Rhy may be a Unionist but I suspect even he would bristle if you described Scotland as a "region" of the UK, though in that case "province" might be more accurate and that would not go down over-well either.

It depends what you think my flag means. It's in my sig to refer to my ancestry. My grandfathers side of the family were Anglo-Indians. He was born in Karachi to the son of an Anglo-Indian working for imperial tobacco. He served in the Indian army and would tell me wonderful stories of his time their. Although I never have visited when I have the money I plan to. I had about three generations of my family in India and if I traced my tree I could still find relatives from my great-grandmothers side of the family. I still think if independence didn't happen the family would still be in India. Surprisingly my grandfather was actually very supportive of Indian independence. He understood the Indian culture very well and was troubled by the British partitioning India, he always said it wasn't the right thing to do. I beleive I still have his photos somewhere with a picture under the Indian flag in which he annotated as "free India".
As opposed to my Great Grandfather, who was a Royal Engineer and helped build the Indian Railway but then came home to his wife and children to the Pub in Alton. That's the difference between us, then, wherever else they have gone my family has always been "from" here, and "here" has been mostly England. The sole exceptions being my Anglo-Swedish father's family emigrated (my great grandfather Henric lived here during the war anyway) and the Welsh cattle drover who left Wales and decided England was a better bet.
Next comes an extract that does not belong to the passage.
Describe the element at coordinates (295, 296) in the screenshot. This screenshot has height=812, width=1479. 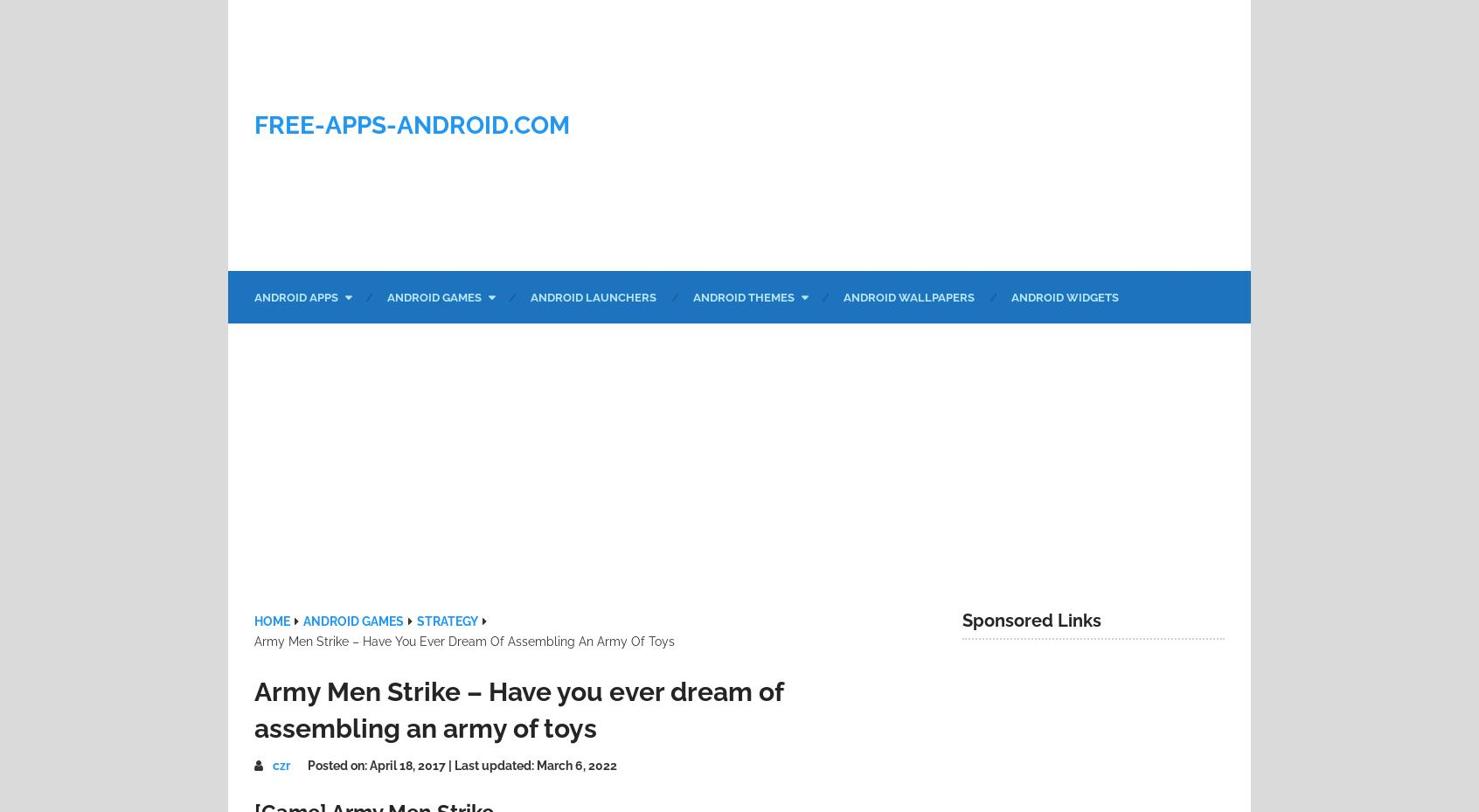
I see `'Android Apps'` at that location.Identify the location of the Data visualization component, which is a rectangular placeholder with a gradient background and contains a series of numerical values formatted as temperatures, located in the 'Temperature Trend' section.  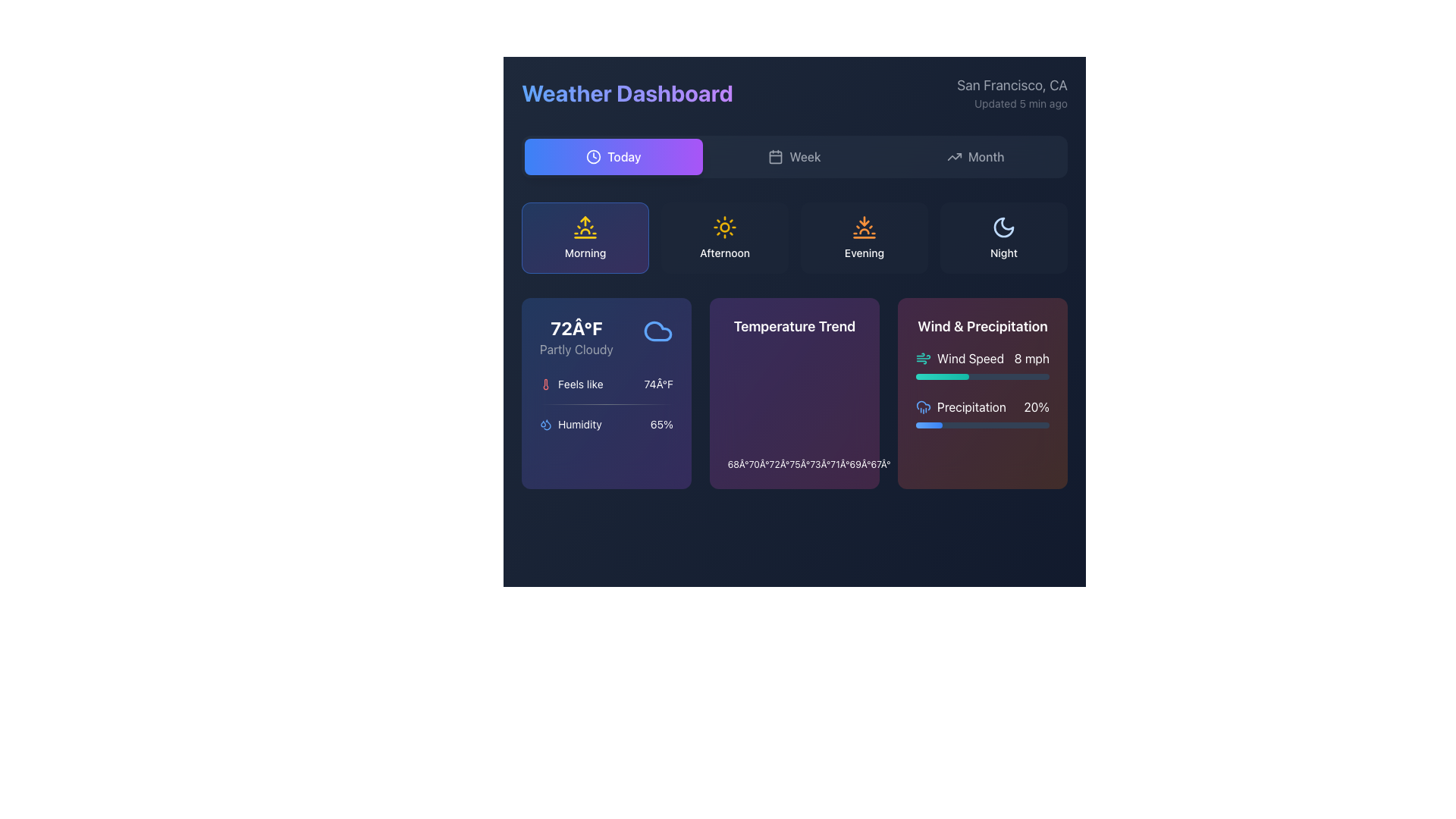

On the other hand, I suppose your identity makes more sense if it is more expansive, that's fine but it's typical of "Brits" who came "home" after the Empire fell, because out there Brtish was as complex as it got. Back here the issues have not become more simple.

Anyway, despite my ramblings, I guess I've kind of supported my own argument. India was part of the empire as Australia was part of the commonwealth.
But the Scots, they've sat in parliament, ruled the throne and conquered the world in the name of Britannia. Salmond's view genuinely appalls me. Were the Scots some how coerced into Union or did they join for mutual benefit? Which seems more likely? I understand your view but I don't understand the logic you've linked to it. The commonwealth was a lose organisation of countries with British heritage. The UK is a sovereign nation made up of composing nations who have a shared history of roughly 1000 years. It's easy for Salmond to say Scotland's identity is distinct yet he doesn't acknowledge a superior over-arching British identity.
Ah, but "Australians" and probably Anglo-Indians, et al., served in parliament in the 19th Century, moved unhindered throughout the Empire and administered parts of it; Governor Generals came from the UK and the first Prime Minister of Canada was a Scot.

If you can seperate out the Commonwealth into individual nations, as we have done, don't suppose you can't seperate Scotland and England.